Every time I hear a story on the news about these puppy mill breeders, it just makes me sick.
My thoughts are with you!
Im soooo sorry to hear this, But you are giving her the last most beautiful gift, to let her go when she is ready. Bless you for taking her in and loving her all these years. She will be welcomed at the rainbow bridge by sooo many of our babies how have gone ahead.
Candle lit and prayers on the way.
Hugs!
I am so very sorry. I know this was a difficult decision but I believe you made the right one. Tink led a full and wonderful life with you. I know how difficult it is to lose a pet and my heart really goes out to you.
RIP sweet Tink.
Our hearts go out to you. It's never easy to lose one of our precious pets. Bully hugs and smooches coming your way from Gavin and Patty!
blessings and prayers for your heart loss
shalom
gp
I'm sorry sweetie. I know you're hurting.
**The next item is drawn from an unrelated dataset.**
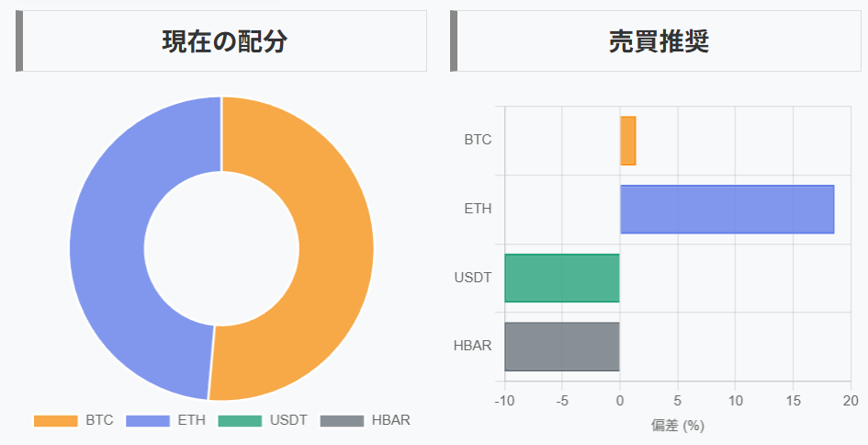
Task: Click the 現在の配分 section heading
Action: (224, 41)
I found your blog on another doggy blog and it caught my eye because of the word groomer. I am so sorry to read about your little Tink crossing the rainbow bridge. I know how hard it is and I am sorry. I have a shih tzu that is our love, we rescued her and she is almost impossible to groom. I am tired of getting bit. No groomer will take her. We end up going to the vet, but it costs a fortune. When you are up to it and there is no rush at all, can you offer any advice?
Thanks Anne
licks and sniffs, Sasha
I'm sorry you lost Tink. She had a loving home and you'll be blessed forever for it.
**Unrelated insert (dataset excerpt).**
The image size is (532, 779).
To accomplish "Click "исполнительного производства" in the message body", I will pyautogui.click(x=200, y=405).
I just found your blog. : )
First off Thanks for your comment on my blog! Second. . .sorry for your loss. I had a Chinese Pug named Geisha and she was my "rescue" I got her from a family who locked her up all day and she was terribly overweight and had major skin problem. I fixed her all up over about 2 years. She was at the babysitters while I was hospitalized just before my transplant and got out and was hit by a car. . . I feel your loss, but you gave your baby a better life for a long time!
I am so sorry for your loss, that was such a beautiful tribute. It's always sad to loose a member of the family! I had to put one of my beloved cats "to sleep" because he was in kidney failure a year ago. It still makes me sad so I know how you feel.
Sweetie
I couldn't leave you a comment the first time I read this - back last month when it was all happening - I was too upset.
Today I'm re-reading and still sitting here crying... in fact I had to stop reading halfway through a couple of hours ago and just now came back to finish
hugest hugz from me, Bear and the rest of the menagerie.